Ancient civilizations › Historical places, and their characters

Didius Julianus › Who Was

Definition and Origins

by Donald L. Wasson
published on 23 September 2013
Didius Julianus (Panairjjde)
Didius Julianus was Roman emperor from March to June 193 CE. On March 28, 193 CE Roman Emperor Pertinax was assassinated by the Praetorian Guard, and like his predecessor Commodus, he left no apparent successor. Two possible claimants presented themselves to the Guard. These “protectors” of the imperial throne had vowed that no new emperor would be chosen without their approval and an “auction” ensued, following which, the throne was finally awarded to the highest bidder - Didius Julianus, a former commander, governor, and consul.


Marcus Didius Julianus was born on January 30, 133 CE to Quintas Petronius Didius Severus of Milan and Aemilia Clara. He was raised in the home of Marcus Aurelius ’s mother, Domitia Lucilla. The educational advantages he received there enabled him to rise through the imperial ranks and become a successful commander in Germany, the governor of Lower Germany, and, during the time of Emperor Pertinax, a senator and co-consul. Unfortunately, his career briefly stalled when he and several other commanders were recalled to Rome by Emperor Commodus, and he was forced to temporarily retire. Although no proof exists, it was suggested that he may have been part of the conspiracy to assassinate the fallen emperor.
With the death of Emperor Pertinax, Julianus decided to use his vast wealth to buy the throne, outbidding the prefect of Rome and Pertinax's father-in-law, Titus Flavius Suspicianus. To further secure his claim, he convinced the Guard that Titus might seek revenge for the death of his son-in-law. In his Roman History, Cassius Dio spoke of the auction, “Didius Julianus, at once an insatiable money-getter and wanton spendthrift …always eager for revolution and hence had been exiled by Commodus…when he heard of the death of Pertinax, hastily made his way to the camp, and, standing at the gate of the enclosure, made bid to the soldiers for the rule over Rome.”
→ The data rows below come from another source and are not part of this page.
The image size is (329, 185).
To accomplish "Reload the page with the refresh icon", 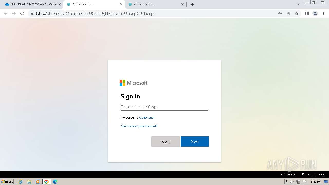I will [x=22, y=14].
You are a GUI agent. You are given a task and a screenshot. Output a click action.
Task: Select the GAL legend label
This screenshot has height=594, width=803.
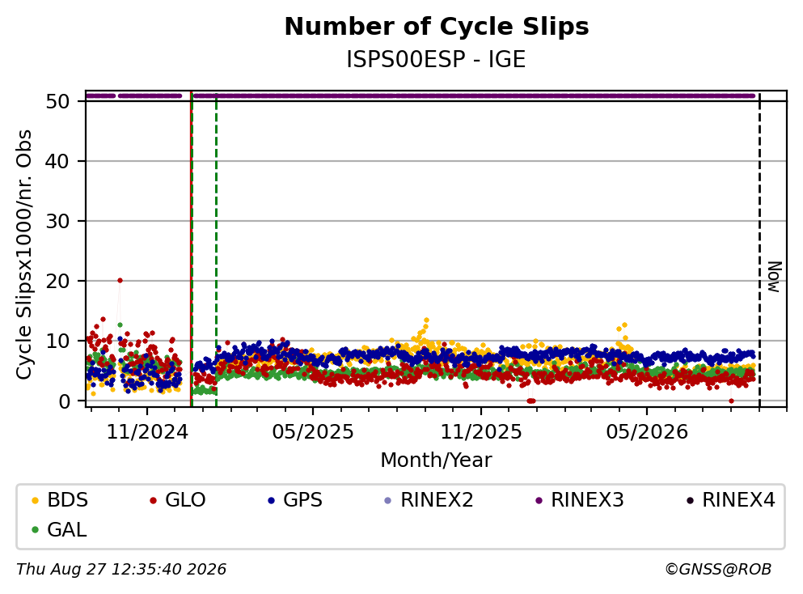(x=67, y=530)
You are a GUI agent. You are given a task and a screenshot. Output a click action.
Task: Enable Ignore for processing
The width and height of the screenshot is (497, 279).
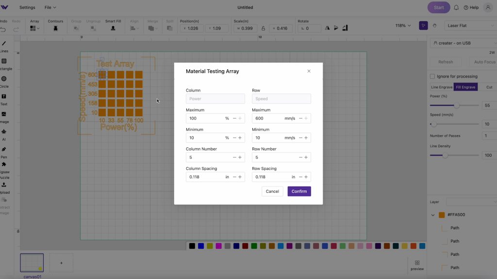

In his The Decline and Fall of the Roman Empire, Edward Gibbon also wrote about the auction, “This infamous offer, the most insolent excess of military license, diffused as universal grief, shame and indignation throughout the city. It reached at length the ears of Didius Julianus.” Yet, according to Gibbon, it was not personal ego but his wife and daughter's suggestion that convinced him to pursue the throne. Gibbon added that as the Guard carried Julianus through the streets to the Senate, they paraded a man “whom they served and despised.” Herodian, in his History of the Roman Empire, spoke of Julianus's reception by the people of Rome. “No one, however, shouted the congratulations usually heard when emperors were accompanied by a formal escort; on the contrary, the people stood at a distance, shouting curses and reviling Julianus bitterly for using his wealth to purchase the throne.”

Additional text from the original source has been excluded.